Maine Governor Janet Mills called a press conference in Augusta this morning to announce that she has refused to pay the ransom to release Spring from captivity.  Mills was defiant in her stance and made it clear that the Pine Tree State did not negotiate with terrorists.

“My office has received a ransom demand from a group calling itself Winter Should Last Forever.  These ecoterrorists claimed to be holding Spring hostage and said they would not release the season unless we left two million dollars in the parking lot of the new Renys in Bangor.”

Snow Miser, Maine, blizzard, humor, Modern Philosopher

Governor Mills went on to explain that even if the state had a spare two million dollars at its fingertips, she would never pay because that’s the way Mainers would want it.

“Mainers know that Spring sometimes doesn’t start here until May or even mid-June.  Mainers are tough, thick skinned, and don’t mind wearing layers.  Most Mainers learn how to shovel snow before they learn to walk, so another few months of Winter isn’t going to bother them.”
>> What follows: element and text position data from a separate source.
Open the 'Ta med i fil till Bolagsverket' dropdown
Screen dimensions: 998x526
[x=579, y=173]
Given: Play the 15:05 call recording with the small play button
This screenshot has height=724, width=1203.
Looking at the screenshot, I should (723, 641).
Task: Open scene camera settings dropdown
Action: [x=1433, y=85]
Most of the state shut down on Thursday because of the massive snow and windstorm that was predicted.  It was the second large snowstorm in Maine since the calendar claimed it to be Spring.  Thousands of Mainers are still without power because of Thursday’s storm.

The FBI has been called in to investigate.  According to my sources in the Bureau, the group Winter Should Last Forever has not come up on their radar.  Agents believe that the group is a front for Snow Miser, who enjoys tormenting Mainers and probably wanted a little more attention before he vanished for the year.

A quick poll of Mainers conducted by WRMP in Bangor shows that 95% of Mainers stand behind the governor’s decision to not pay the ransom.  Mainers have been out in force since Thursday making the most of the situation.  Mainers have hit the ski slopes and snowmobile trails in record numbers, and instances of snowball fights have increased by 1500% over this time last week.

The forecast calls for warmer weather on Monday, and this Modern Philosopher believes that not only did Governor Mills make the correct call, but also that Snow Miser should shove his head in a snowbank.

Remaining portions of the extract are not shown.